Haiti’s other exiled leader, former President Jean -Bertrand Aristide, has just been issued a diplomatic passport and the US is so concerned about potential “disruptions” that our State Department has taken the highly unusual step of urging Aristide not to return home until after the March 20 elections.
High-level aides within Congress have told The Reporter that the present US position might be summed up thusly: It’s not ideal, but it’s “good enough” for Haiti. We beg to differ. The US helped create this crisis. We insisted on holding flawed elections in a traumatized country that still bans major political parties from participating. What was the result? Anemic turnout, widespread fraud and chaos in the streets. There is no evidence that this next round will bring any improvement.

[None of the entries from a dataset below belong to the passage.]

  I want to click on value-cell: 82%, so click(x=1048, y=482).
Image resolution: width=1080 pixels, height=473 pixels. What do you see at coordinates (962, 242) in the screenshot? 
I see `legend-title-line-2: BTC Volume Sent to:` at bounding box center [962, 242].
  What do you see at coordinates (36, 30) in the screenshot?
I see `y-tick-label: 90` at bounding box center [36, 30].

The consequences of accepting “good enough” are not in our interest—or in the interest of Haiti. The chaotic month that has just passed created a vacuum into which a reviled despot—Duvalier —felt comfortable returning from 25 years of exile, despite widespread calls for his prosecution. That fact alone is an indictment of the current political situation on the ground.
Finally, our disjointed policy has been cherry-topped by the absurdity of injecting hundreds of deportees back into this fragile society from US detention centers. What a callous and chilling message this sends from our government, one that supposedly wants to aide a nation besieged by trouble on all sides.